__About this exercise__
For the records below, please print exactly and only the lines from the one with "At what coordinates" down to the one with "Click the 70", both ends included, omitting the pictures.

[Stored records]
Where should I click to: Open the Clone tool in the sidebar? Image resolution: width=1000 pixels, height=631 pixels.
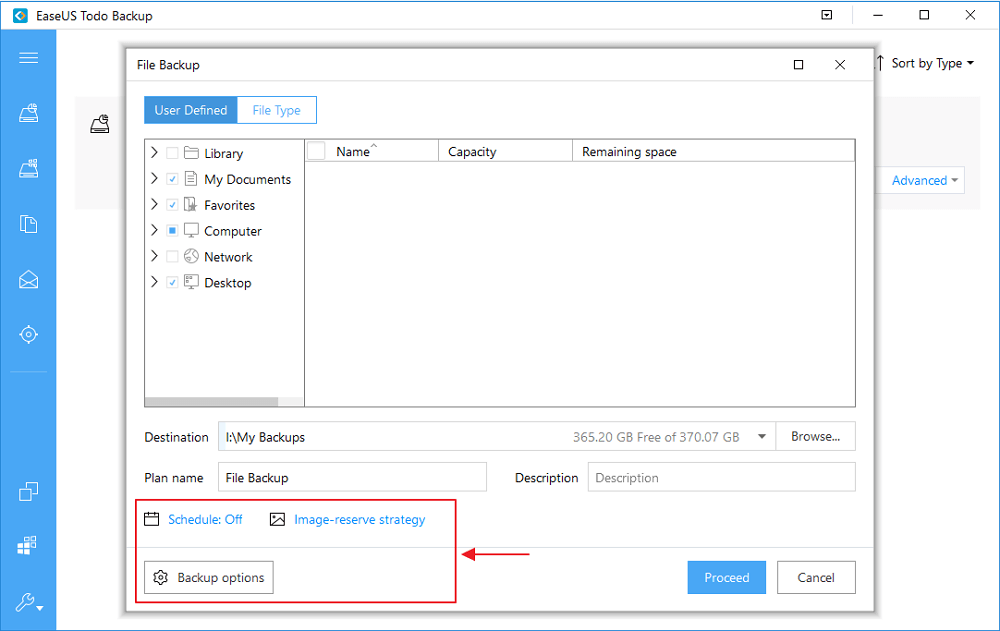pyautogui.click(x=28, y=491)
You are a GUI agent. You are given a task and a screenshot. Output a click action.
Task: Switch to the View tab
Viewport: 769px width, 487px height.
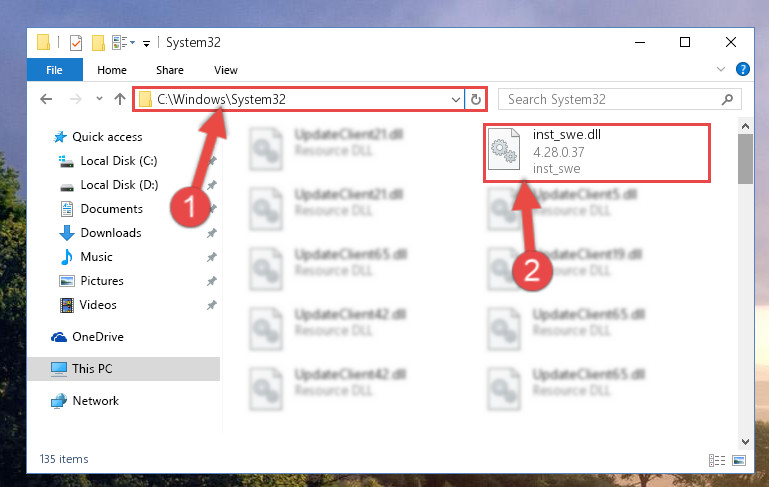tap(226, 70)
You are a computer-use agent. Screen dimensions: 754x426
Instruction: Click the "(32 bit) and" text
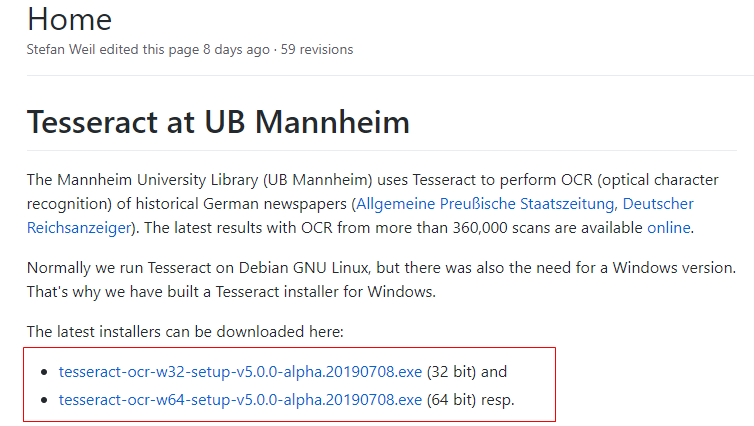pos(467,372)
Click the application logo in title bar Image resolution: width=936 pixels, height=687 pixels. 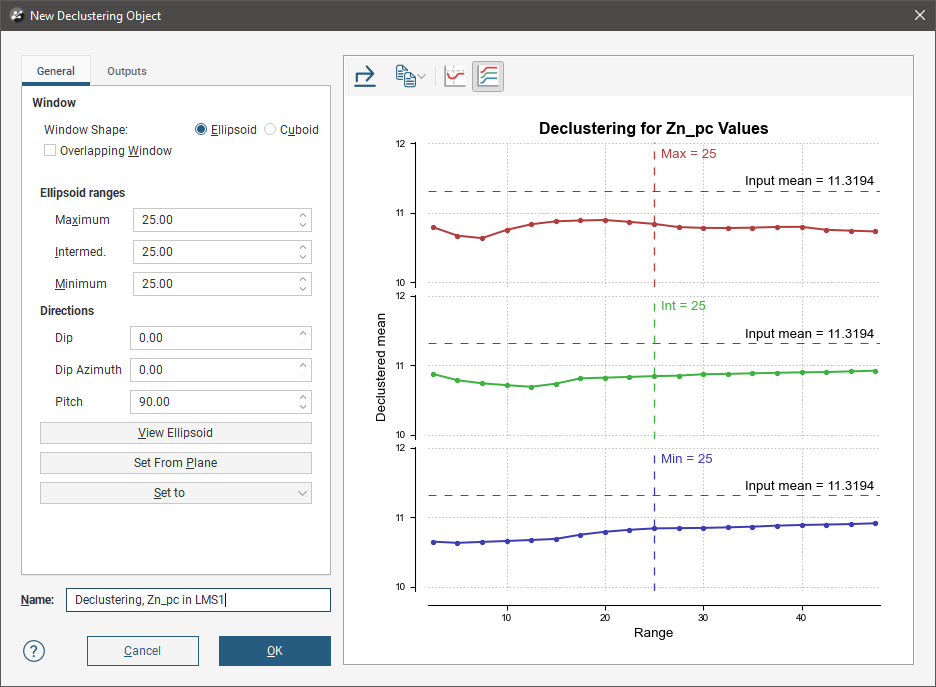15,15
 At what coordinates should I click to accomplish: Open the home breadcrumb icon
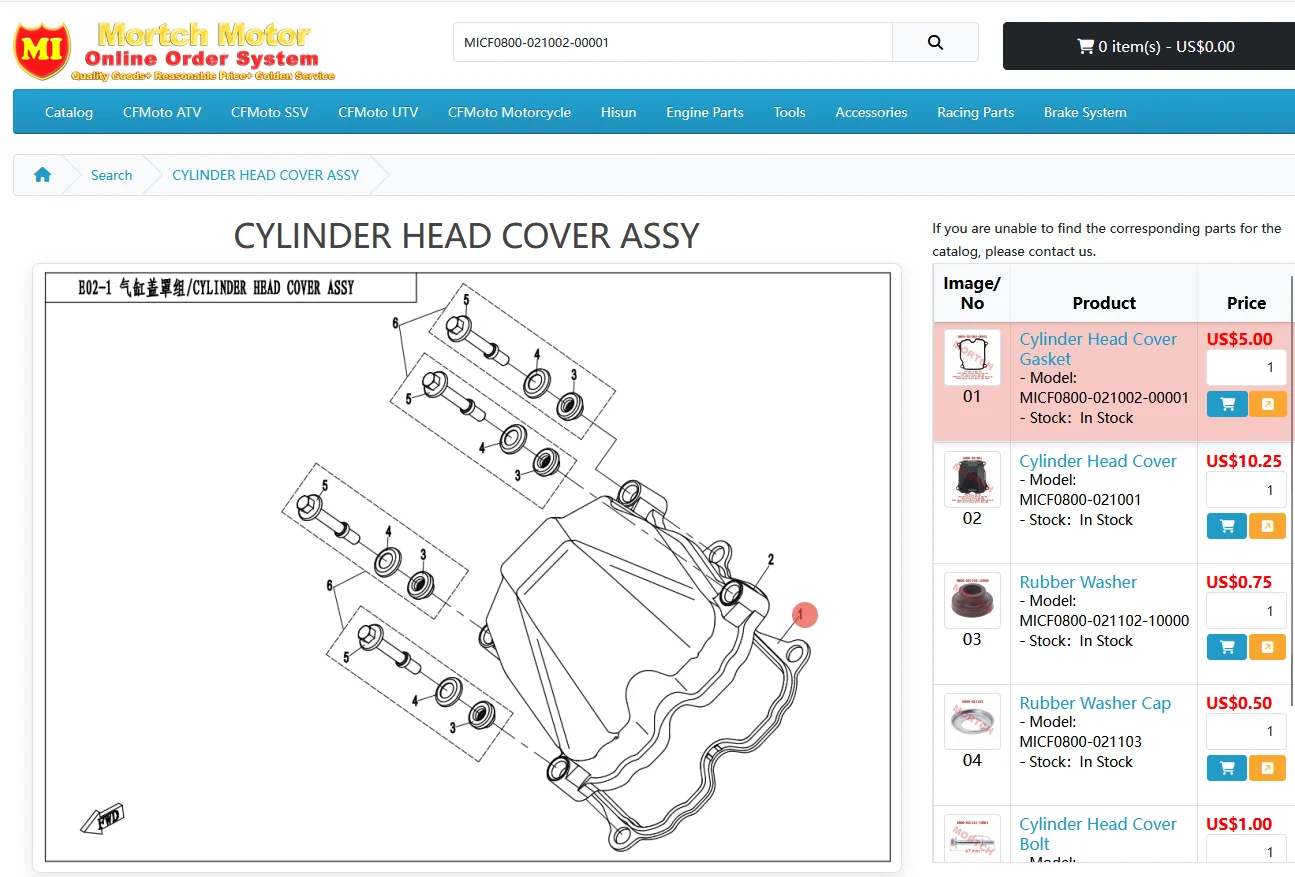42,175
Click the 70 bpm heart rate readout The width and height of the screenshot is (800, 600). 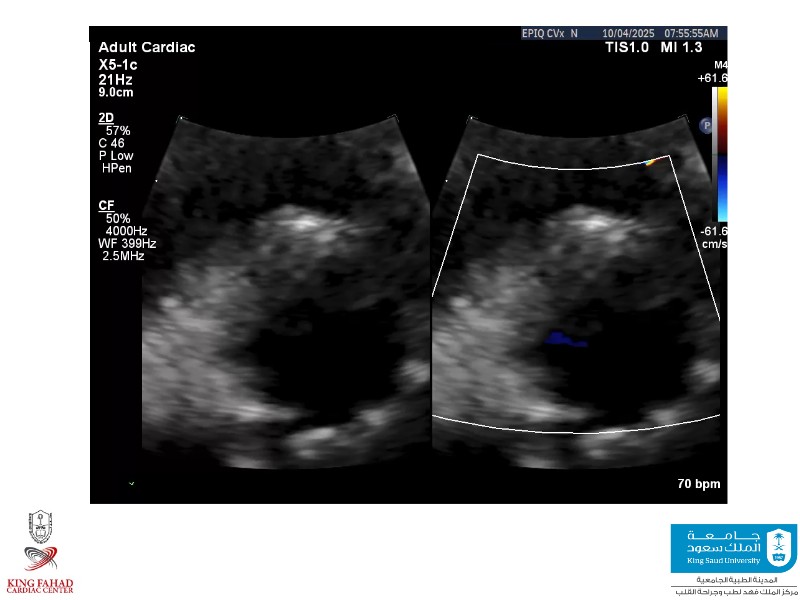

...

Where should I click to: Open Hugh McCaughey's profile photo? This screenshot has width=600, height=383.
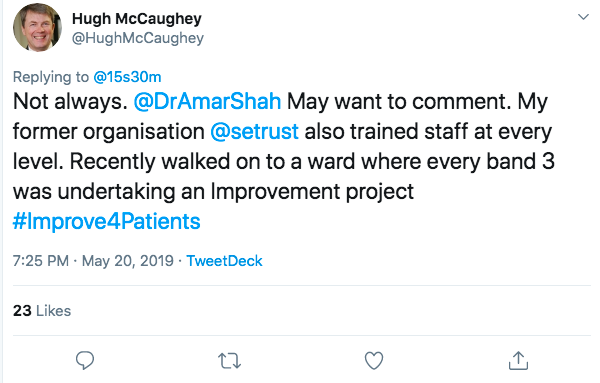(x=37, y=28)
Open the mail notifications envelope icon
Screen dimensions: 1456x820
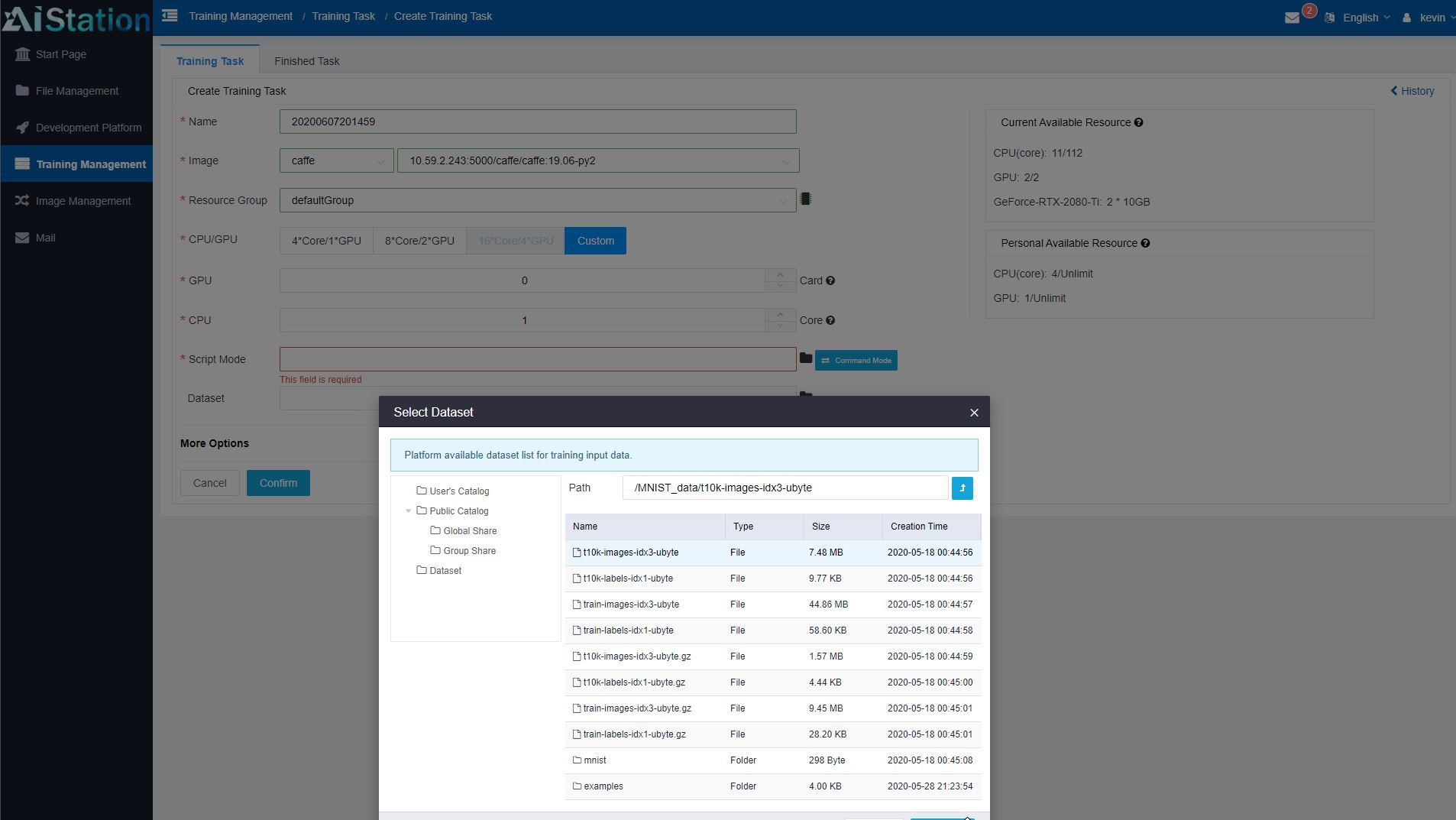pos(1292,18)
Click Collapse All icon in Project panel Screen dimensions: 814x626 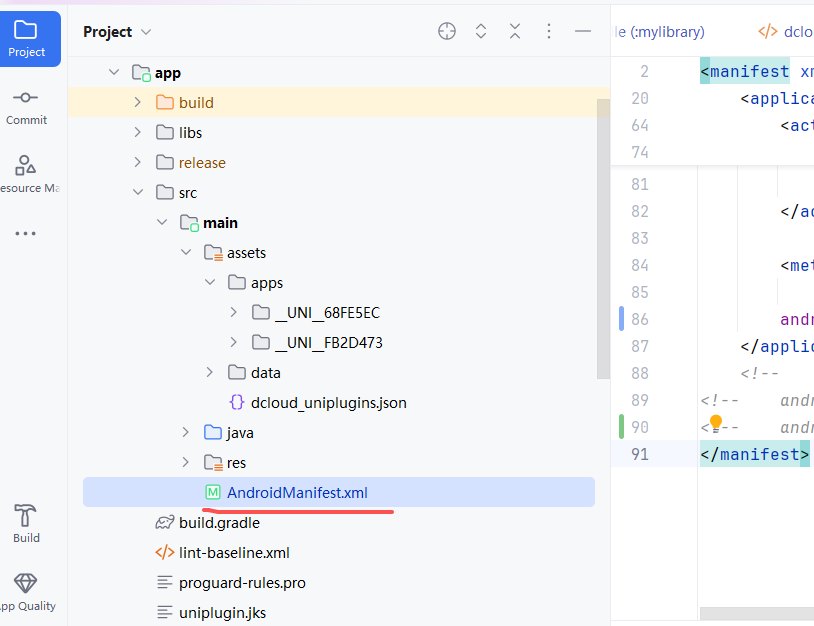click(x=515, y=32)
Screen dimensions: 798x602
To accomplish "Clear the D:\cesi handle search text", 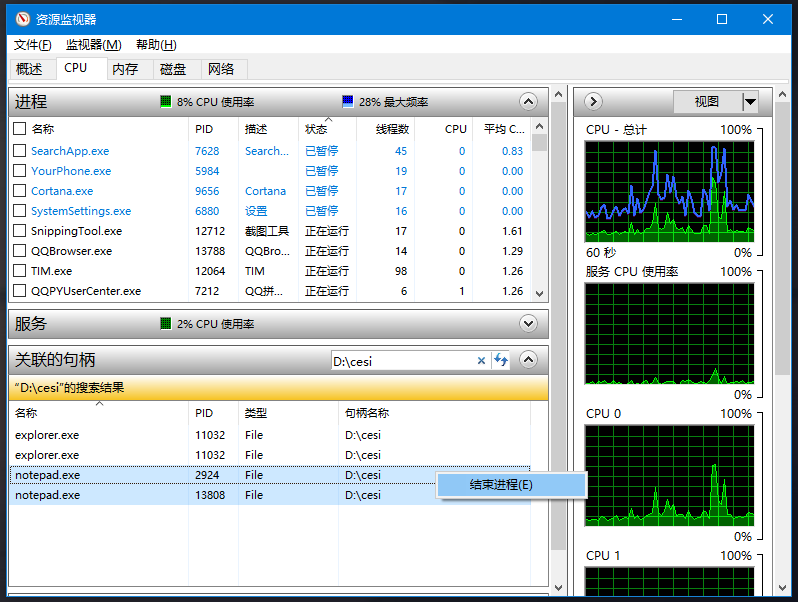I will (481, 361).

__Response to this task__
 At what coordinates should I click to accomplish: Open the home breadcrumb icon
42,175
Click the 70 bpm heart rate readout The width and height of the screenshot is (800, 600). 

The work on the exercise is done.